I feel like we let a moment of unity slip through our fingers. It seems that when we collectively watched the killing of George Floyd, we were all horrified. I have friends across the political spectrum, and even those I most disagree with – the die hard Trump supporters – were as outraged by that murder as anyone. And then came the first peaceful protest, and it seemed that everyone was absolutely behind it. For a moment.

Protesters gather in downtown Minneapolis. Unrest in Minneapolis over the May 25th death of George Floyd.

Then on the fringes of the peaceful, heartfelt protests came the fringe elements – the violence, vandalism, looting. Even then, for a moment, it seemed that the facts and the narrative were that this was a few bad actors and a few bad cops causing a disturbance at an otherwise peaceful demonstration.

And then very quickly our politicians and the media, jumped in to divide us again. Inadvertently perhaps, but now we're not just divided, we're fractured. Now there are multiple "camps" within the left and right, all disagreeing with each other.

I believe this is because we have gotten so accustomed to having quick, easy answers to what's going on. We need to determine, before we have any facts, who is responsible for the rioting and looting. We demand to know and the media is compelled to fill the airwaves with something, anything, to fill our need to know. And politicians are eager to point blame at whatever entity will help to score points with their base. We collectively want to blame one group of people for this, and assign a single motive. That makes it easy.

  • Angry black people fed up with the way they're treated
  • White people who want to instigate and turn the protest violent to make black people seem out of control
  • Undercover police who want to further the narrative that these protesters should be handled with violence
  • Opportunistic people of any race who want to take advantage of the situation for whatever reason<
  • Radical left wingers who want to destroy our country
  • Radical right wingers who want to destroy our country

Maybe it's all of the above. Maybe there are far more reasons for it than we've heard. But it's still a small number of people amongst the masses of peaceful protesters. But now, because our focus is on the violence, that's the narrative. Now when we say "protester" we think burning buildings and looting. That's so not fair.

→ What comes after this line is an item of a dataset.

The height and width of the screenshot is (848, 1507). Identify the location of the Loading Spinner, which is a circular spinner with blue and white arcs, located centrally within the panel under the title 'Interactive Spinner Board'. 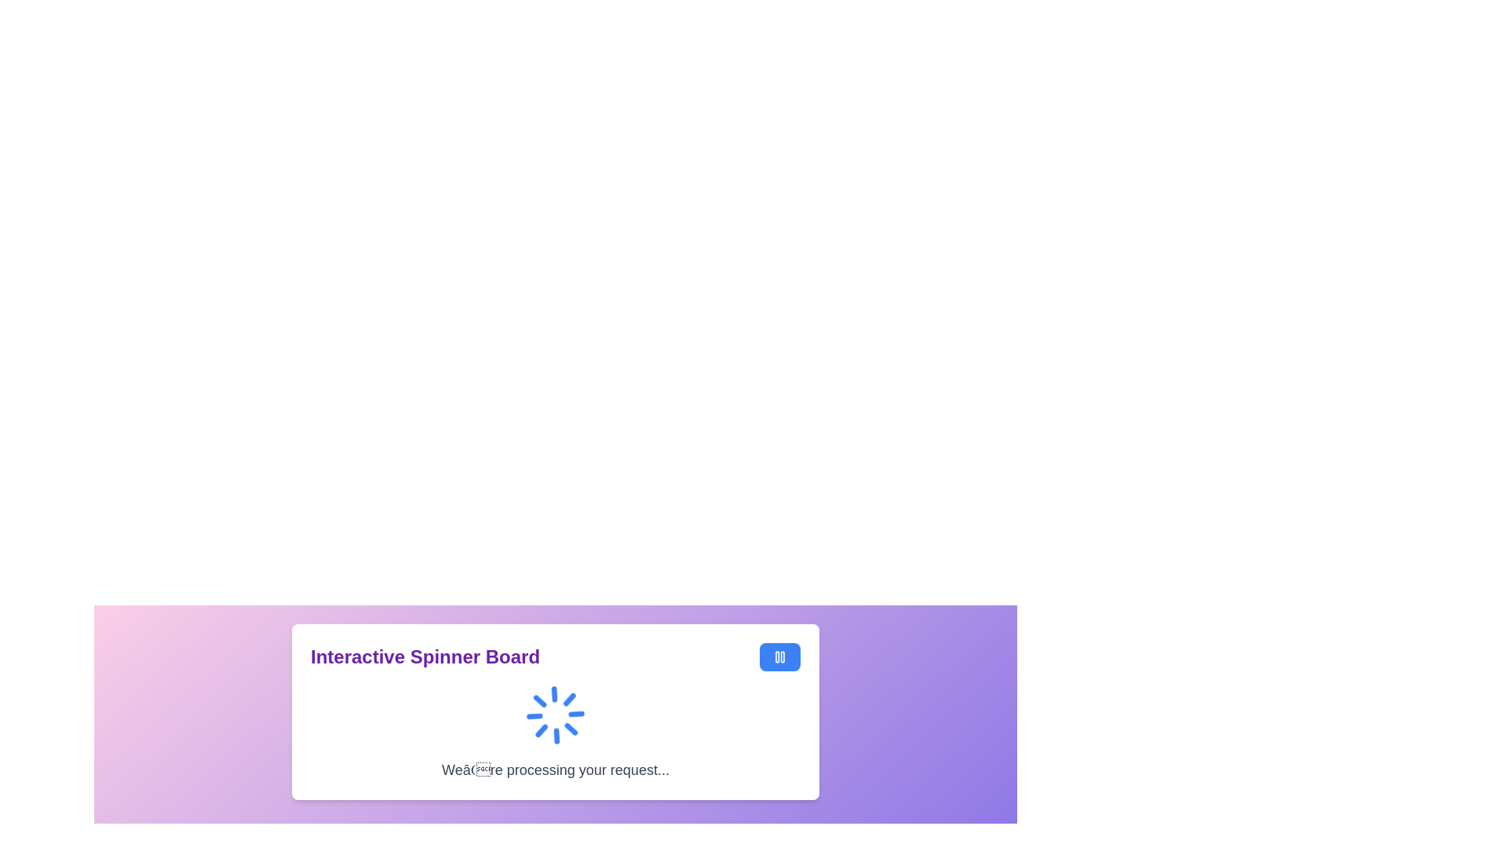
(556, 714).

It is not fair to anyone, and detrimental to our unity, when we see some photos of white looters, and conclude that all the looters are white. It's not fair to anyone, to see images of black people looting and decide that all the looters are black. It's not fair to see images of cops being brutal to peaceful protesters and conclude that all cops are out of control. It's not fair to see images of some police kneeling with protesters and conclude that all cops are good and want to connect with their diverse communities.

All of that is happening, all at once. We have to open our minds to the idea that this is not something that we can wrap up in a neat package, put a label on it, and feel good that we have the answer. We don't. None of us do. This is complicated. We need to unify to resolve it.